--- Alıştırma Görevleri ---
- a) İçe dönüklük ve tutku yazısı şu ifadeleri doğruluyor mu: (i) Genel müdürün anlatıcı hakkındaki düşünceleri sürekli değişiyordu. (ii) Anlatıcı açık ofiste hiç sosyalleşmezdi. (iii) Anlatıcı, genel müdürün getirdiği yeni fikirlere genelde heyecanla karşılık verirdi. Her biri için evet ya da hayır deyin ve kararı belirleyen sözleri yazıdan birebir alıntılayın.
- b) İçe dönüklük ve tutku yazısını son cümlesinden sonra sürdürün.

--- Metin Bölümü ---
|---|

X

İçinde ‘sessiz bir ateş’ olanlara: İçe dönüklük ve tutku

Çalıştığım şirketlerden birinde, ilişkimizin biraz git gelli olduğu bir genel müdür vardı. Aslında benim açımdan bir sorun yoktu, devamlı değişmekte olan şey onun benim hakkımdaki düşünceleriydi. Kimi zaman beni destekleyip, takdir ederken; kimi zaman ise benden emin olmadığını açık bir şekilde hissettiriyordu.

Beni açık ofisimizde çoğu zaman, kulaklığını takmış, odaklı bir şekilde çalışır bir halde görürdü. Elbette sosyalleştiğim zamanlar da oluyordu, fakat bir yandan çalışıp bir yandan devamlı etrafındakilerle sohbet eden ya da devamlı yeni iş ilişkileri oluşturmaya kovalayan bir profil kesinlikle değildim. Bana yeni fikirlerle geldiğinde, yüzümde genelde nötr bir ifadeyle “Teşekkürler. Olabilir tabii, detaylıca bakıp anlayalım.” gibi cevaplar verirdim. Hiçbir zaman hemen heyecanlanan, birden yükselen ve bunları dışsal olarak yansıtan biri olmadım. Bu da onun kafasındaki “pazarlamacı” imajına uymuyordu.

|---|

Metin ve öğe bulmaya yönelik kayıtlar
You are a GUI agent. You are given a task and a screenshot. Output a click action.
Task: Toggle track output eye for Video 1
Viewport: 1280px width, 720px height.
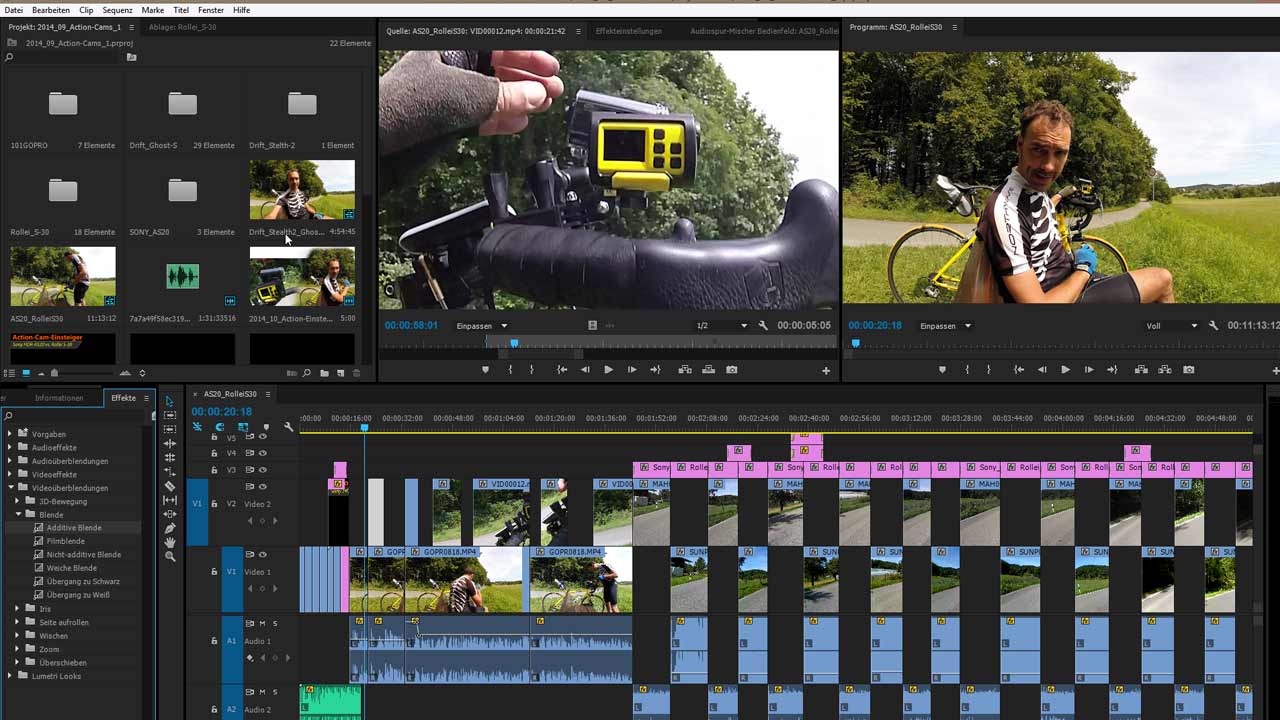(263, 554)
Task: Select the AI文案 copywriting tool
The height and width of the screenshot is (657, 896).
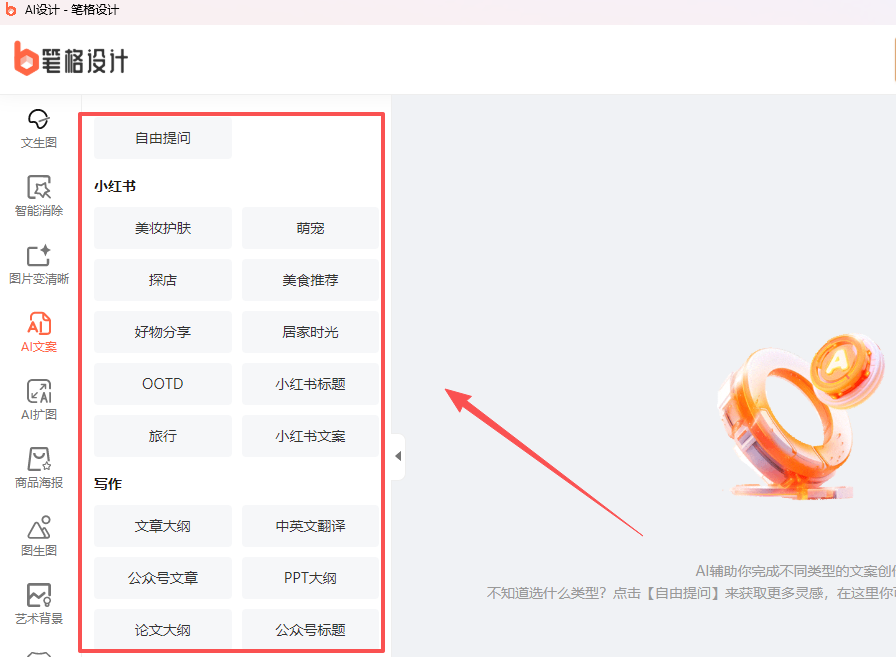Action: coord(39,332)
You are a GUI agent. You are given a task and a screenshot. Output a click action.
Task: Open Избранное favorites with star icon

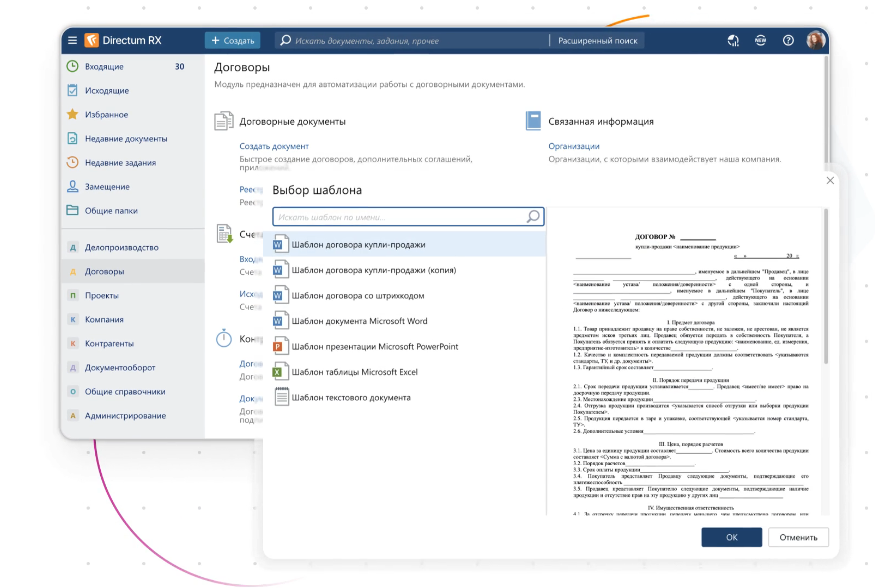tap(106, 115)
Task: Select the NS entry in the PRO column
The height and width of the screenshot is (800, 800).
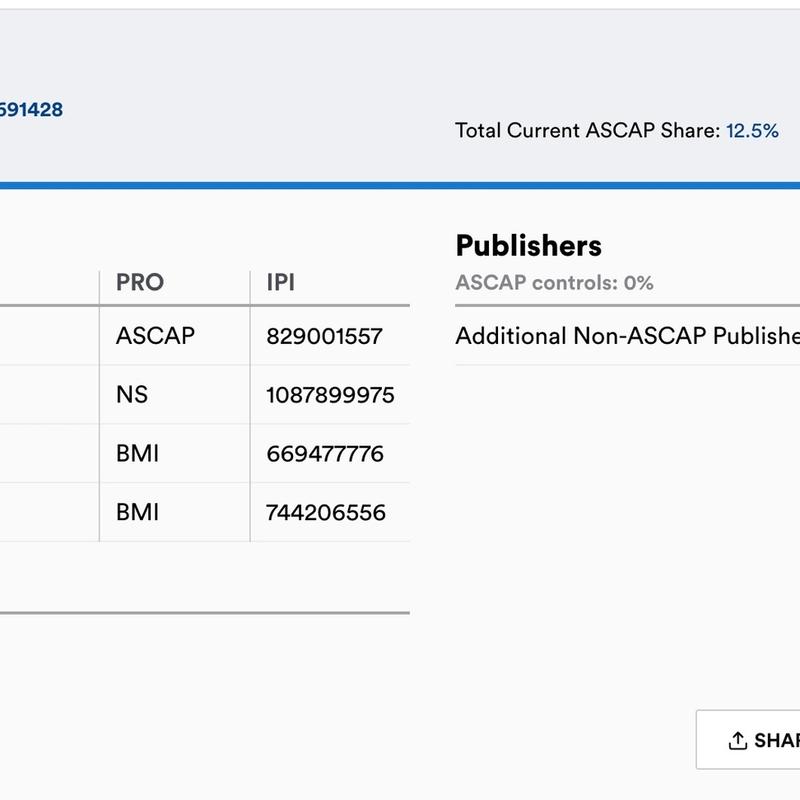Action: (133, 396)
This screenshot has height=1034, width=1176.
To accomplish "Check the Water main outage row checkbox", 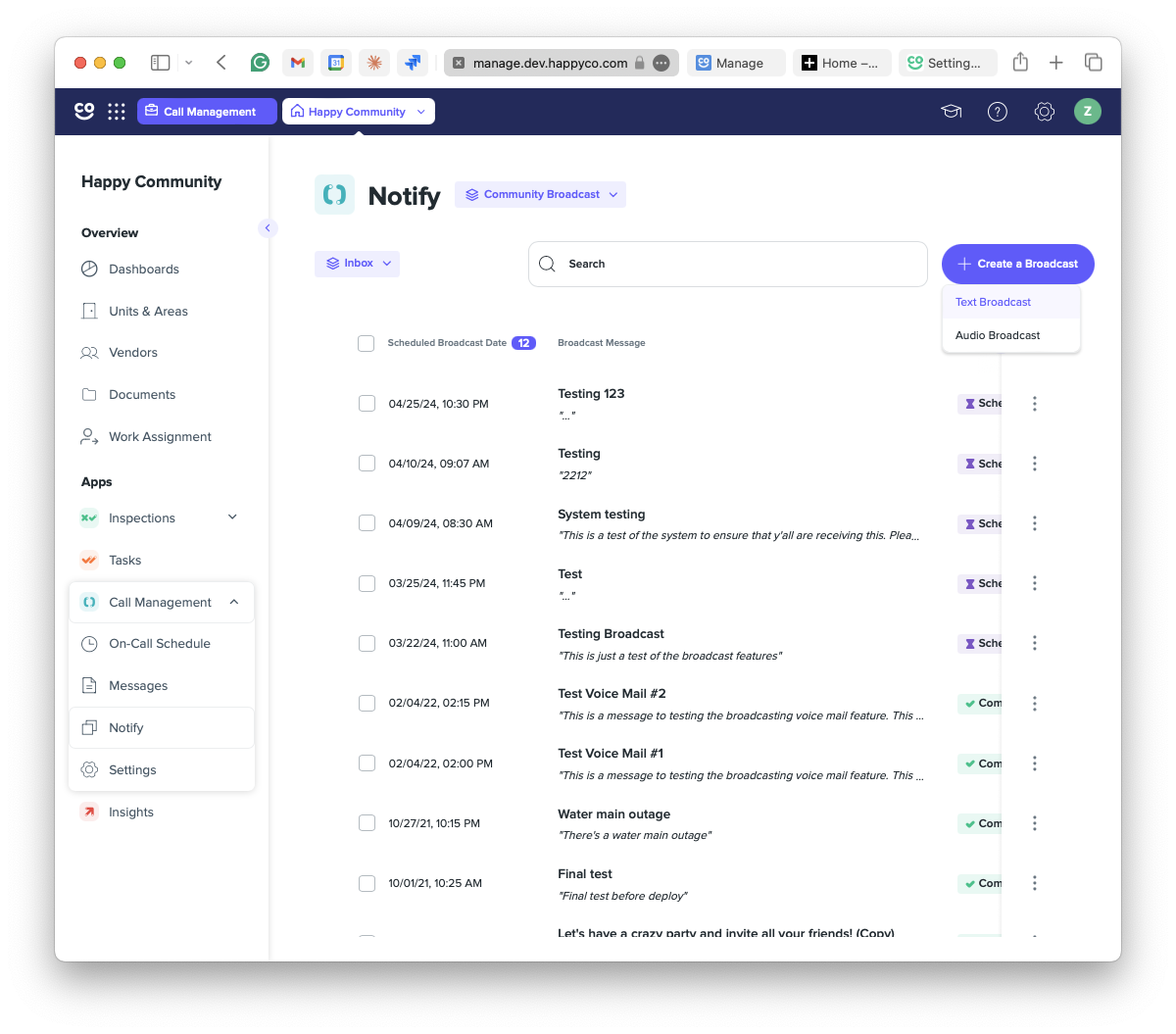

|---|

--- Cevap Takımı ---
- a)
(i) Evet: “devamlı değişmekte olan şey onun benim hakkımdaki düşünceleriydi”
(ii) Hayır: “Elbette sosyalleştiğim zamanlar da oluyordu”
(iii) Hayır: “Hiçbir zaman hemen heyecanlanan, birden yükselen ve bunları dışsal olarak yansıtan biri olmadım.”

- b)
Bazı dönemler ise, rolüm gereği geniş kitlelere sunumlar yapmam gerekirdi. O sunumlara çok iyi hazırlanırdım ve genelde de iyi geçerdi. Onun kafasındaki liderlik duruşunu ve heyecanı, işte böyle zamanlarda sergilemiş olurdum. Kafasının karışık olma sebebi tam da bu yüzdendi. “Bu kız ara ara kendini çok iyi gösteriyor, fakat günlük akışta bunu göremiyorum. Gerçekten lider olabilecek bir potansiyeli ve tutkusu var mı?” diye düşünüyordu.

Aslında tüm bunların potansiyelle veya tutkulu olup olmamakla bir ilgisi yoktu. Sadece içe dönük biriydim! Evet, spektrumun en ucunda değildim, önemli sunumlarda sahnede olmak ve iyi ilişkiler geliştirmek bana enerji veriyordu. Fakat günlük hayatta asıl enerjiyi aldığım yer, yalnız kaldığım ve işime odaklandığım zamanlardı. Ancak sahne arkasında yeteri kadar vakit geçirip, kendimden ve işimden emin olduğumda, ara ara sahnede ve göz önünde olmaktan keyif alabilirdim.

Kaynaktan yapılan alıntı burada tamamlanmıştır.